Analysis of a Modular Autonomous Driving Architecture: The Top Submission to CARLA Leaderboard 2.0 Challenge
Weize Zhang, Mohammed Elmahgiubi, Kasra Rezaee, Behzad Khamidehi, Hamidreza Mirkhani, Fazel Arasteh, Chunlin Li, Muhammad Ahsan Kaleem, Eduardo R. Corral-Soto, Dhruv Sharma, Tongtong Cao
TL;DR
This work presents Kyber-E2E's modular autonomous driving architecture for CARLA Leaderboard 2.0, combining sensing, localization, perception, tracking/prediction, and planning/control to win the map track. It leverages language-assisted perception and IRL-based tuning of the motion planner, trained on diverse open datasets (including inD) and supplemented by CARLA Town data, to achieve robust performance across complex traffic scenarios. The study provides a detailed ablation of module contributions, showing where resource allocation yields the most benefit and highlighting dependence on accurate perception for planning in high-stakes maneuvers.

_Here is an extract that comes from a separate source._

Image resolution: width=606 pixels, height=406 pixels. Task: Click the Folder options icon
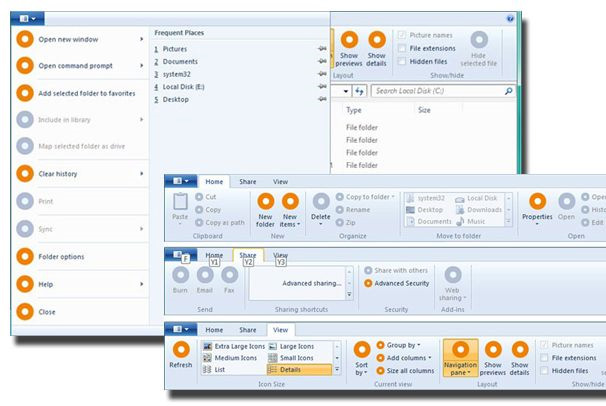pos(25,256)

The results demonstrate the practicality of modular designs for rapid development and deployment, while noting current limitations in long-range perception and the potential gains from moving toward end-to-end approaches in future work.
Abstract
In this paper we present the architecture of the Kyber-E2E submission to the map track of CARLA Leaderboard 2.0 Autonomous Driving (AD) challenge 2023, which achieved first place. We employed a modular architecture for our solution consists of five main components: sensing, localization, perception, tracking/prediction, and planning/control. Our solution leverages state-of-the-art language-assisted perception models to help our planner perform more reliably in highly challenging traffic scenarios. We use open-source driving datasets in conjunction with Inverse Reinforcement Learning (IRL) to enhance the performance of our motion planner. We provide insight into our design choices and trade-offs made to achieve this solution. We also explore the impact of each component in the overall performance of our solution, with the intent of providing a guideline where allocation of resources can have the greatest impact.